After your visit to the top of Mt. Hooiberg, stop at the Donkey Sanctuary. For a donation you can make friends with the donkeys and even have them eating out of your hand!
Nearby (at the coast) is the “natural bridge” - the big one collapsed a few years ago but there still is one to see though not as impressive. Also the Bushirbana gold mine smelter ruins dating from 1825 are a fun place to explore and take some creative photos.
Lastly, the Ostrich Farm. It was a little pricey to visit and the only big attraction was getting to feed them for a photo opp. We had planned to have lunch there, the cafe shown on their website looks great and hey, an ostrich burger at the ostrich farm sounded just wrong enough but when we arrived we learned it had burned down earlier in the year so there was no place to eat. No, to date they haven’t updated their website…
You can skip a visit to the California Lighthouse unless you are just checking off Lighthouses around the world. Someone jumped from the top a couple of years ago so you can no longer go inside. There’s a great Italian restaurant in the shadow of the lighthouse so you can snap a quick picture when you go to dinner if you are so inclined.
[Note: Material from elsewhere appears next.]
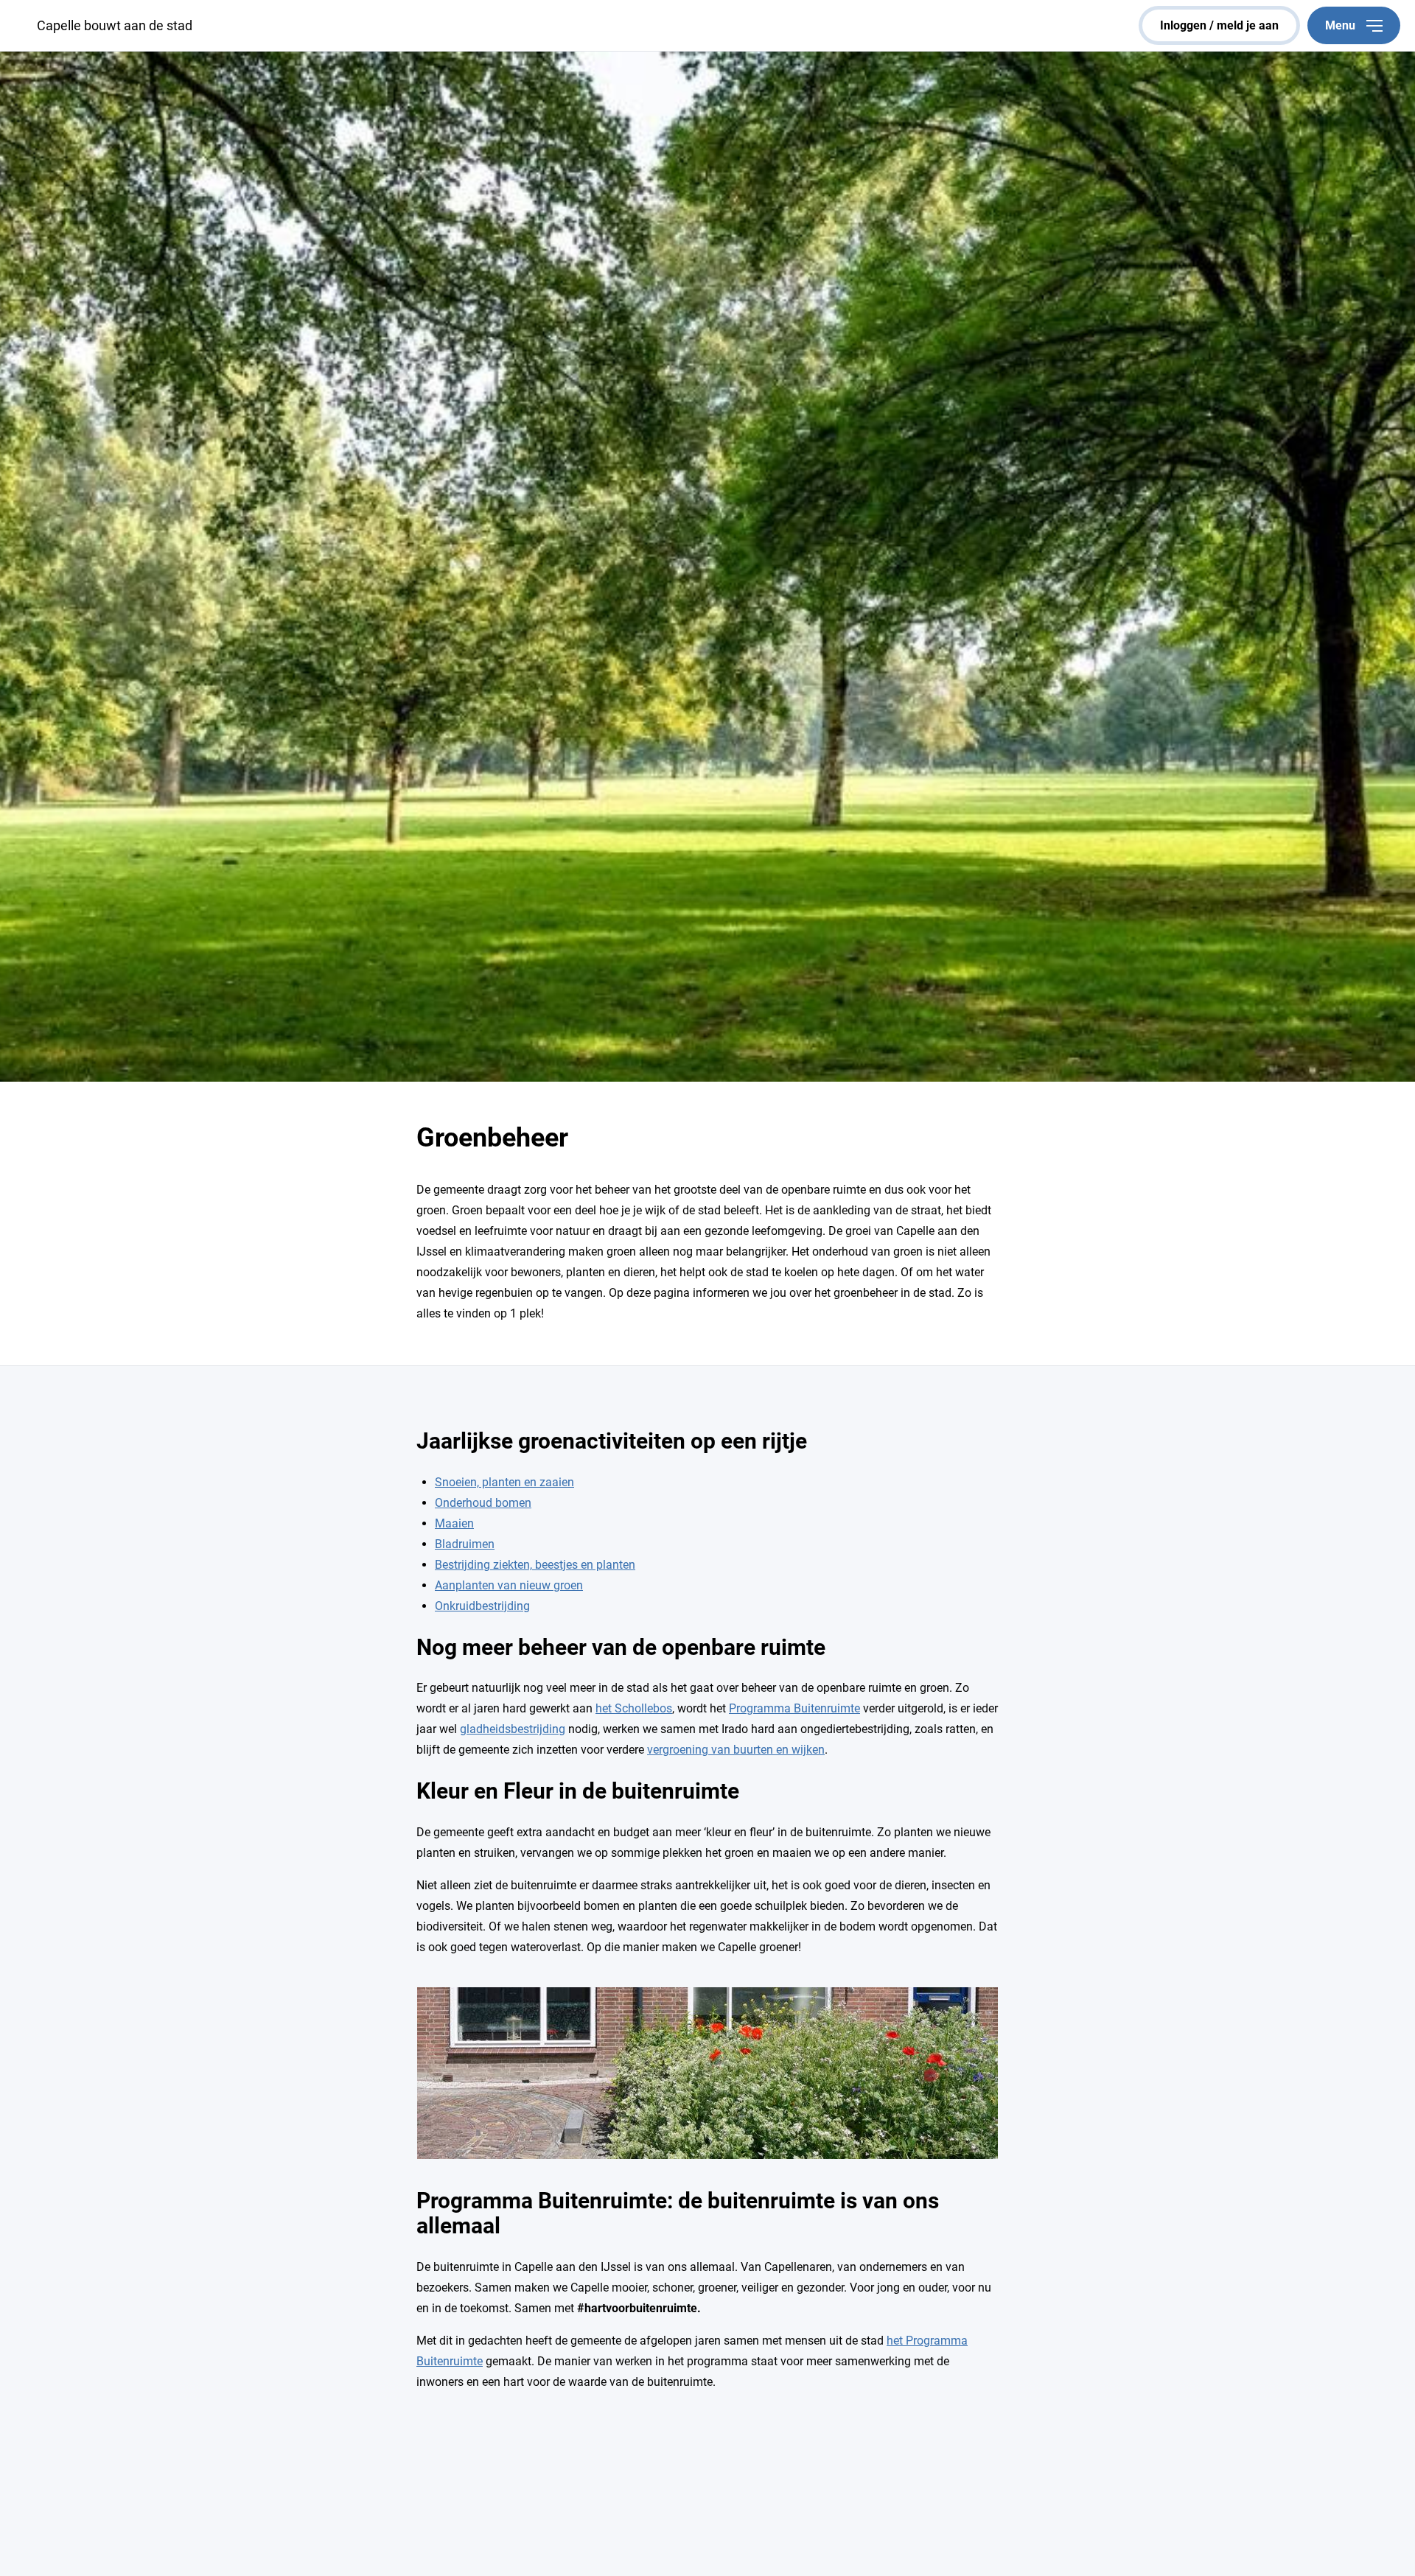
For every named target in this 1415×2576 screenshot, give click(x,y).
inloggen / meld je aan (1219, 25)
In the booklet I mentioned earlier he stresses how little signage there is along the roads. THIS IS TRUE. We had to “feel our way” a lot – we could see Mt. Hooiberg but the road that leads you to it is not marked and takes you though a neighborhood. The locals have made their own sign to point you to the Casibari Rock formation, no doubt tired of pointing the way to countless lost tourists. If you go prepared to make wrong turns and consider it part of the adventure, you’ll not only be fine, you’ll have fun!